USCIS has published the proposed rule change that will allow for filing of provisional hardship waivers. The publication opens a 60-day consultation period that ends on June 1, 2012. Some time after the consultation period finishes, the government will publish the final rule. I am expecting the final rule in September/October 2012.
The proposed rule is not the final rule. There is no filing of provisional hardship waivers at this time. The proposed rule though does outline what the final rule is likely to be.
General Process
The waiver will be filed after approval of the I-130 petition and payment of the $492 fee to the National Visa Center. Applicants will have to prove the approval of the I-130 and payment of the $492.
Applicants must be inadmissible only for unlawful presence (living illegally in the U.S.). Anyone who is inadmissible for other reasons (e.g. criminal convictions) will not be eligible for the provisional hardship waiver, though they may still be eligible for the regular hardship waiver.
After filing the provisional waiver application, the applicant will be scheduled for a biometrics (fingerprint) appointment. This means the applicant must be in the U.S. at the time of filing the application. The applicant can leave the country any time after the biometrics. Most applicants will leave a couple of days prior to their immigration interview.
After approval of the hardship waiver, the National Visa Center schedules the applicant for the immigration interview at the designated consulate. As long as the consulate officer does not find any other inadmissibilities, the immigrant visa will be approved and the applicant can immediately return to the U.S. Applicants who get their visas immediately can expect to be out of the U.S. for only 2-3 weeks.
Important Points
- The waiver will be available only to applicants who have a spouse or parent who is a U.S. citizen.
For applicants who are the spouse or the child of a U.S. citizen, this rule is easily understood. They are eligible for the provisional hardship waiver.
For applicants who are the parent of a U.S. citizen, this rule can seem a bit confusing because most of the time, the parent of a U.S. citizen is not eligible for any waiver, let alone the provisional harship waiver. But this ineligibility for the waiver is usually because both parents of the U.S. citizen child are living in the U.S. illegally and the U.S. citizen child's grandparents also are not U.S. citizens or lawful permanent residents. The waiver does not recognize hardship to a U.S. citizen child. It recognizes only hardship to spouses and parents. The key is to look at the situation from the perspective of the applicant, not the person who sponsored the applicant. Does the applicant have a spouse or a parent who is a U.S. citizen? If the answer is "Yes," then the applicant qualifies for the provisional hardship waiver.
If the applicant has a spouse who is an LPR and a U.S. citizen child, the applicant will not be eligible for the waiver until and unless the LPR spouse becomes a U.S. citizen. This provision is very likely to cause confusion because the applicant will be eligible for regular hardship waiver processing, just not provisional hardship waiver processing. This rule is most likely to cause problems for individuals who try to do the waiver process without first consulting with an immigration attorney.

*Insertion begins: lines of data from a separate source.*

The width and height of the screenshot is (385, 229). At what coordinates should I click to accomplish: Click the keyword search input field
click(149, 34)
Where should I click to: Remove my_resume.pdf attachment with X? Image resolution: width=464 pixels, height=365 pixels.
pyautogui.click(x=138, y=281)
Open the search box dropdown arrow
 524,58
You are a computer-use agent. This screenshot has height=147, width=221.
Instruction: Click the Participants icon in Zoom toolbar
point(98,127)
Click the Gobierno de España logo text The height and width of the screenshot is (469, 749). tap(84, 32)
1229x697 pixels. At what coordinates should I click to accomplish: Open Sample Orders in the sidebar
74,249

- Only one provisional waiver application can be filed for each applicant.
This rule means it will be very,very important to file a well-prepared waiver application. There will be no appeals and no re-filings allowed for provisional waiver applications.

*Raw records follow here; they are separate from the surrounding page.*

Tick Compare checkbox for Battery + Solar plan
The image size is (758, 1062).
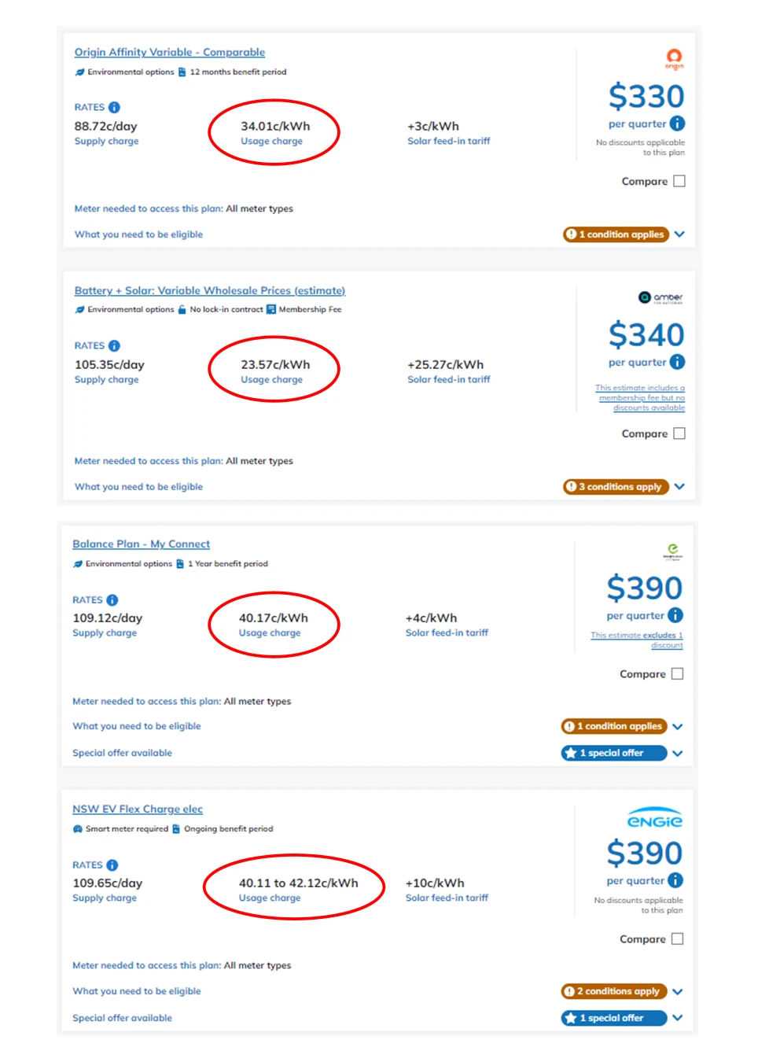(x=679, y=433)
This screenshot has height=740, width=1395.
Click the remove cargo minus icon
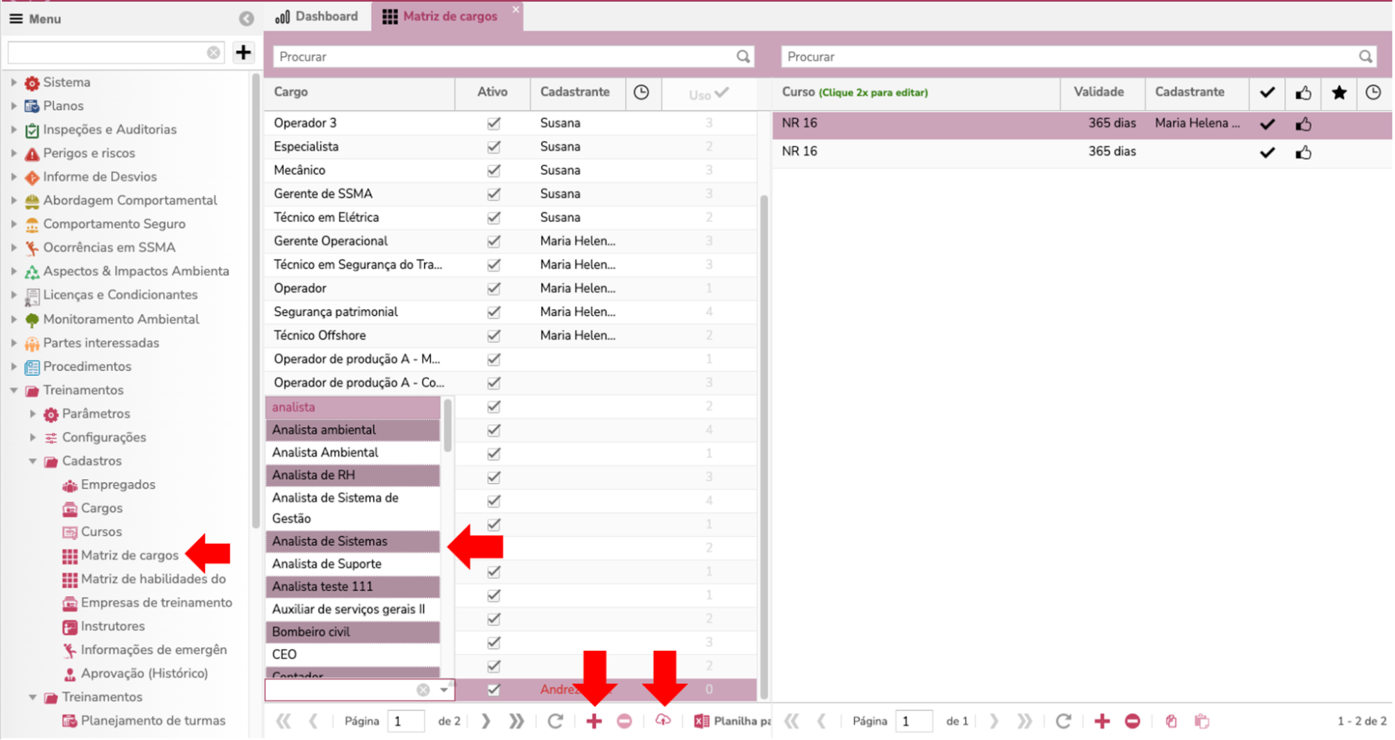pos(625,721)
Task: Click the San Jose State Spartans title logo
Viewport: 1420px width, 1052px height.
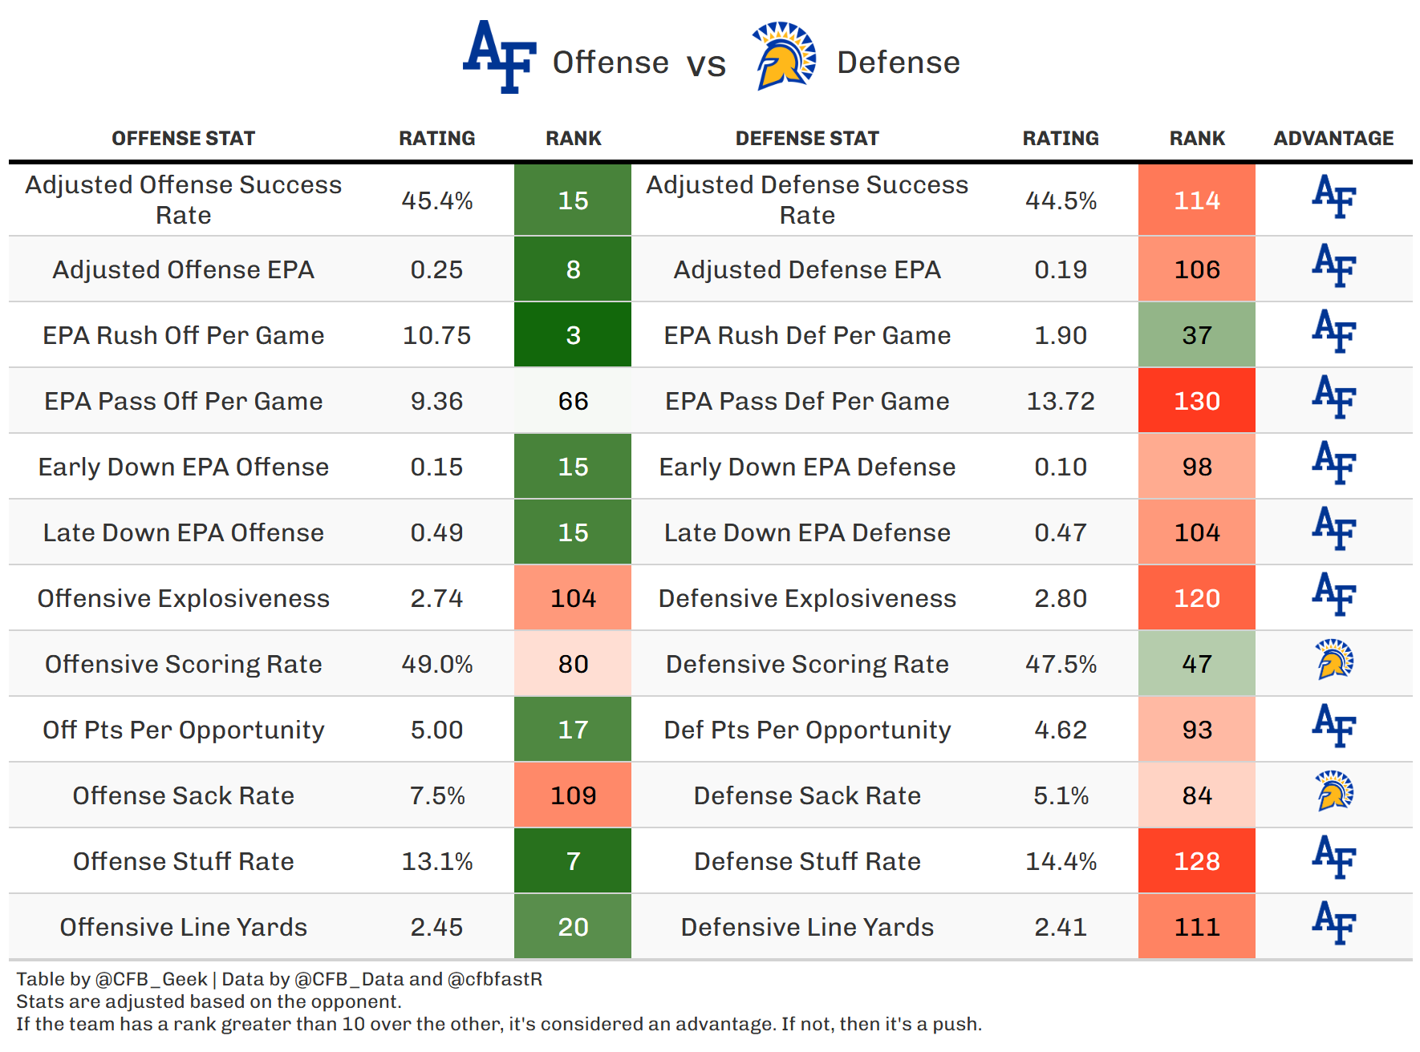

A withdrawn provisional waiver will count toward that limit of one provisional waiver per applicant. This means that if you file a weak application, you can improve your chances only by responding with more evidence after receiving a request for additional evidence. You will not be able to improve an application by withdrawing and re-filing.

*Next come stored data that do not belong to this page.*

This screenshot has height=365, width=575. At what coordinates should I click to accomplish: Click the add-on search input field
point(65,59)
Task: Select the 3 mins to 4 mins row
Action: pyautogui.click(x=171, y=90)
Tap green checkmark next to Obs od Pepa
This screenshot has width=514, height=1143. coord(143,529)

However, if the application is denied or withdrawn, the applicant still will be allowed to file under the regular waiver application procedure, i.e. after a consulate interview. Applicants for waivers filed after consulate interviews should expect to be outside the U.S. for about 8 months.
- The applicant must be in the U.S. when the waiver application is filed, must have an approved I-130 petition and must continue to be in the U.S. until after attending a biometrics appointment.
This particular rule will make it very difficult for individuals who are in removal proceedings and eligible for voluntary departure. Even if they can get to the point of an approved I-130 petition, their application under the current rules will get denied because they will still be in removal proceedings when the waiver application is filed. Removal proceedings don't end until the individual leaves the country or proceedings get terminated. Getting proceedings terminated is impossible if the individual has even minor criminal convictions that do not make the person inadmissible. If the individual has left the country, then they cannot file the provisional hardship waiver.
What Can People Do Now?
- U.S. citizen spouses and parents: File an I-130 petition for their spouse or child over age 17.
- LPR spouses and parents: File for naturalization.
- Consult with an immigration attorney to determine eligibility for the provisional hardship waiver.